**Petikan Teks:**
-*-*-

Sukabumi Update

Lebak Cibedug, Situs Prasejarah Zaman Megalitikum Tempat Peribadatan Nenek Moyang

Lebak Cibedug merupakan situs prasejarah dengan latar kebudayaan zaman megalitikum. (Sumber : Instagram/@raynardthanpontoh).

SUKABUMIUPDATE.com - Lebak Cibedug adalah situs peninggalan prasejarah yang berasal dari kebudayaan megalitikum. Situs ini berbentuk punden berundak dengan enam teras, dilengkapi altar dan sejumlah batu berdiri (menhir) pada setiap terasnya.

Secara administratif, Situs Lebak Cibedug berada di Kampung Cibedug, Kelurahan Citorek Barat, Kecamatan Cibeber, Kabupaten Lebak, Banten. Lokasinya ada di ketinggian sekitar 877 meter di atas permukaan laut (mdpl).

Punden ini memiliki denah berbentuk segi empat, terdiri dari beberapa tingkatan ruang atau halaman yang semakin tinggi ke arah belakang. Akses masuknya berada di sisi barat, melalui tangga dengan sekitar 30 anak tangga. Di area pintu masuk ini terdapat sebuah menhir berukuran besar yang menjadi penanda.

-*-*-

**Bagian Data:**
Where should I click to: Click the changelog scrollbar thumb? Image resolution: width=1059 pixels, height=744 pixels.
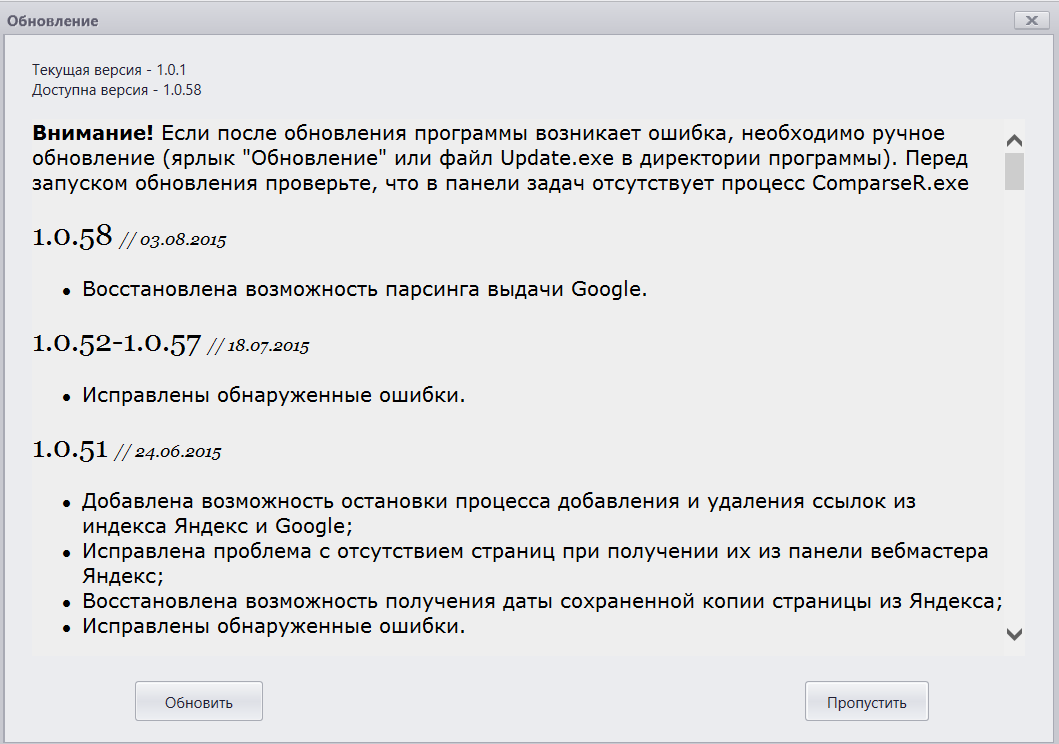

-*-*-

**Soal dan Tugas:**
(1) Salin tanpa perubahan bagian dari artikel tentang Situs Lebak Cibedug, dimulai pada "Sukabumi Update" dan berakhir pada "permukaan laut (mdpl).".
(2) Jawab pertanyaan berikut berdasarkan artikel tentang Situs Lebak Cibedug.
(a) Berapa jumlah teras pada punden berundak situs tersebut?
(b) Pada ketinggian berapa lokasi situs berada?
(c) Di sisi mana akses masuk punden berada?

**Jawaban Latihan:**
(1)
Sukabumi Update

Lebak Cibedug, Situs Prasejarah Zaman Megalitikum Tempat Peribadatan Nenek Moyang

Lebak Cibedug merupakan situs prasejarah dengan latar kebudayaan zaman megalitikum. (Sumber : Instagram/@raynardthanpontoh).

SUKABUMIUPDATE.com - Lebak Cibedug adalah situs peninggalan prasejarah yang berasal dari kebudayaan megalitikum. Situs ini berbentuk punden berundak dengan enam teras, dilengkapi altar dan sejumlah batu berdiri (menhir) pada setiap terasnya.

Secara administratif, Situs Lebak Cibedug berada di Kampung Cibedug, Kelurahan Citorek Barat, Kecamatan Cibeber, Kabupaten Lebak, Banten. Lokasinya ada di ketinggian sekitar 877 meter di atas permukaan laut (mdpl).

(2)
(a) Enam teras.
(b) Sekitar 877 meter di atas permukaan laut (mdpl).
(c) Di sisi barat.